◆ **What you need to do**:
1. Answer these from the Carl Finlow interview piece, one line each:
(a) What alias does Carl Finlow go by?
(b) In what area did he cut his teeth?
(c) At which venue, and on what date, does he play with DJ Stingray?
2. Write what comes next in the Carl Finlow interview piece, picking up after its final sentence.

◆ **Extracted text**:
* start *
A chat with Carl Finlow aka Silicon Scally

Carl Finlow - Captcha Studio Session

In his sound, visual aesthetic and sheer volume of output, you may be fooled into thinking that Carl Finlow isn’t of this earth. When he does come back down to terra firma, he doesn’t stay still, but traverses it: in the 2000s, probably the height of his powers, Finlow was regularly embarking on world tours, having made a name for himself as one of the world’s most gifted producers of club music. With this global recognition, and an alien arsenal of tracks, West Yorkshire electronic music fans will be surprised to hear that Finlow cut his teeth very close to home, in the muted outskirts of Leeds.

After 30 years living an international (and interplanetary) life, Carl is returning to the place where it all began to take the credit he deserves. And it couldn’t come at a more appropriate moment, as we see electro continue to rise in popularity. We asked the cult electro figure some questions ahead of his show at Wire on 10th February when he plays alongside another giant of the electro scene DJ Stingray for Dimensions Festival.
* end *
◆ **Records provided**:
* start *
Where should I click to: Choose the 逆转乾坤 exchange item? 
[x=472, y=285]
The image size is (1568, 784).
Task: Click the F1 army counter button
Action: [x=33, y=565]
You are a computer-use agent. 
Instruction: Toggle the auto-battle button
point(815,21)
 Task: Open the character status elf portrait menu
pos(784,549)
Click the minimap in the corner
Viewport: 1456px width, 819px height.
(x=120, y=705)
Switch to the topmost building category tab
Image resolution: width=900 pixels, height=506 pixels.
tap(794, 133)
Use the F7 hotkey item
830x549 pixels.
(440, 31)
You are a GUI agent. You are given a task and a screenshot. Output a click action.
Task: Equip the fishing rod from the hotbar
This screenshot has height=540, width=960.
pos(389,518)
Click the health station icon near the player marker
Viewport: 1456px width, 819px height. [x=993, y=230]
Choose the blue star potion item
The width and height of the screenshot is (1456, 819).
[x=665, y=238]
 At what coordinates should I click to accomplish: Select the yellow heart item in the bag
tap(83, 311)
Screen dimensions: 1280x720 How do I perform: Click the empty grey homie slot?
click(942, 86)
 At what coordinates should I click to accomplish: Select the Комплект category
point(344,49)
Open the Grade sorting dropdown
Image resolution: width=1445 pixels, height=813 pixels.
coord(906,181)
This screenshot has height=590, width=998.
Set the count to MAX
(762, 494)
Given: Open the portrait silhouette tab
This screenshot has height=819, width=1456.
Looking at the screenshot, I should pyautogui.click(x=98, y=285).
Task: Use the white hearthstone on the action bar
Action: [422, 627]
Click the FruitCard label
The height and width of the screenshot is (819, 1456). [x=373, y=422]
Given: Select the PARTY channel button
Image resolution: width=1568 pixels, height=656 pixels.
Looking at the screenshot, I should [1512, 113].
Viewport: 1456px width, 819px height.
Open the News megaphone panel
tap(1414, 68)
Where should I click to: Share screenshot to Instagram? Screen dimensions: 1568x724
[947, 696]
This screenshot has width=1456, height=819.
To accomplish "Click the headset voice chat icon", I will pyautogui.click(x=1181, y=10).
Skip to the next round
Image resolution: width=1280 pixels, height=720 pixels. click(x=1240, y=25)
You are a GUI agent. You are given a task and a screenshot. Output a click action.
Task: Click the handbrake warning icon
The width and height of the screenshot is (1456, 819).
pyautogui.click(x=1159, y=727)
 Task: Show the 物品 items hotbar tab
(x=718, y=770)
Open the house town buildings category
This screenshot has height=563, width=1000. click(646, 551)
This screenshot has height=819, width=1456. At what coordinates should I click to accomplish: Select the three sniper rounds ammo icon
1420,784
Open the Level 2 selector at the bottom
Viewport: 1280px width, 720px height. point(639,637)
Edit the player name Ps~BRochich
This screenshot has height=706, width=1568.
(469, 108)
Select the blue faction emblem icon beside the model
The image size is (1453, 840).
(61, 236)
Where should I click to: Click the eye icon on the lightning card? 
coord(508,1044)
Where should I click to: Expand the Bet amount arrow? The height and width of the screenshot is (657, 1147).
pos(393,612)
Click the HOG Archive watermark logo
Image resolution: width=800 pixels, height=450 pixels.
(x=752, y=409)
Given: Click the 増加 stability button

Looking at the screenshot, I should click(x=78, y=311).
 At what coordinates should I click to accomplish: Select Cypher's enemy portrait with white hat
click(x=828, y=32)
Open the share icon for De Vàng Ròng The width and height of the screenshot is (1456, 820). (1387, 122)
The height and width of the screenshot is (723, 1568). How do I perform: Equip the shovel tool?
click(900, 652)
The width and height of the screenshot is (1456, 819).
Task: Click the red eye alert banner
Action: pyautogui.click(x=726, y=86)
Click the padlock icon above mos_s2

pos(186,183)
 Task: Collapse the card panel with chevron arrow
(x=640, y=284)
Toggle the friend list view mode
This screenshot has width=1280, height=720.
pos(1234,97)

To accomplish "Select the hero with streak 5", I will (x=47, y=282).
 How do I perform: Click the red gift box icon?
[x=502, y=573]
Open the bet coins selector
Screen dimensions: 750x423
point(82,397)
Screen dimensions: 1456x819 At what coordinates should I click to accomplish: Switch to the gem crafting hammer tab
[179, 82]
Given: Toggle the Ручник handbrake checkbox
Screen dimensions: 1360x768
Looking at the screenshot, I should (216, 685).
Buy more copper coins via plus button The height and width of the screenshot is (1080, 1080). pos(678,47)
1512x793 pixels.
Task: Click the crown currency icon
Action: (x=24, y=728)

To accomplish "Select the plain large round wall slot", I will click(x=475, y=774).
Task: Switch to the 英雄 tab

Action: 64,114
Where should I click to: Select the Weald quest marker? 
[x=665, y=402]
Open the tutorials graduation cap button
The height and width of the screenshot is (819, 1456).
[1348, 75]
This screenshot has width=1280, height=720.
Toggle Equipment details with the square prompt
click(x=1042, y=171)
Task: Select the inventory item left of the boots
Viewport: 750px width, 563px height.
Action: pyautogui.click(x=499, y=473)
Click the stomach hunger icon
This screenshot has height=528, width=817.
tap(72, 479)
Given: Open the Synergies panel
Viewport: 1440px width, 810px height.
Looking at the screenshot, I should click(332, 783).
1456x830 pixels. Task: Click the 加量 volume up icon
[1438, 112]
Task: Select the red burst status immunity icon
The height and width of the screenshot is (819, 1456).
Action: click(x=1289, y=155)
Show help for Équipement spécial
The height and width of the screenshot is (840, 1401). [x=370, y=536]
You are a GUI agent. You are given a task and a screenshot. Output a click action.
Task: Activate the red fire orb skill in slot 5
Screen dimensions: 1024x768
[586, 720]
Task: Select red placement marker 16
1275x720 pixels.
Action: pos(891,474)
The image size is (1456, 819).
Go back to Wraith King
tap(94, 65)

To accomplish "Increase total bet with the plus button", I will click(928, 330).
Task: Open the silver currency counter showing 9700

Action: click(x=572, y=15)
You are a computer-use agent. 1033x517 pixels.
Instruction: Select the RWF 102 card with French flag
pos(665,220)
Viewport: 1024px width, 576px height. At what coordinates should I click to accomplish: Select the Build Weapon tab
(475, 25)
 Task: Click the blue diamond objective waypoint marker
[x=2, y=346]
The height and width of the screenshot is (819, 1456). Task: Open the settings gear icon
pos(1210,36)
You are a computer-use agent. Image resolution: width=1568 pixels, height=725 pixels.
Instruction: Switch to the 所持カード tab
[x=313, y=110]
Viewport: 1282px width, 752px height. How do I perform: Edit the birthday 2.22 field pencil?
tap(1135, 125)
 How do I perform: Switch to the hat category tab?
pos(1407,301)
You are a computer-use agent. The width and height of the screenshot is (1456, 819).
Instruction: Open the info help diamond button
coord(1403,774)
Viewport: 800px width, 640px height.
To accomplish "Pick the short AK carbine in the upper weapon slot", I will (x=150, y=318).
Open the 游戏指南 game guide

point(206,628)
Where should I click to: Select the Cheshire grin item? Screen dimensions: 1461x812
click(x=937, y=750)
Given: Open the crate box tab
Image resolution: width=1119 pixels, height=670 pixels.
* end *
◆ **Answers to the problems**:
1.
(a) Silicon Scally
(b) The muted outskirts of Leeds
(c) Wire, on 10th February

2.
 

You have pretty strong links with Leeds, I imagine, having co-established the 20/20 Vision label. How did you first get involved with Ralph and the label?

“I moved from my home in Widnes near Liverpool to Leeds in 1989 to study furniture design at Leeds Polytechnic, but my urge to pursue my interests in electronic music lead me to quit my studies and to follow my dream full time. Leeds was a buzzing city and bursting with new music, pretty much all of it brand new to me. I got a part time job behind the bar in a nightclub (The Gallery) and soon started to discover not only all this blossoming music, but the DJs that played it. This lead to me hooking up with a few of them and we began making our own music. After maybe two years of this Ralph and I crossed paths and began to do the same. As fate would have it, we were both looking for a new place to live and so we ended up sharing a house together on the outskirts of Leeds, a farm house in Rothwell. Several other friends were also involved in this fledgling stage, each of us having synths, or effects, or computers etc, and we pooled it all together to create a really nice studio. This was ground zero, and everything began there.”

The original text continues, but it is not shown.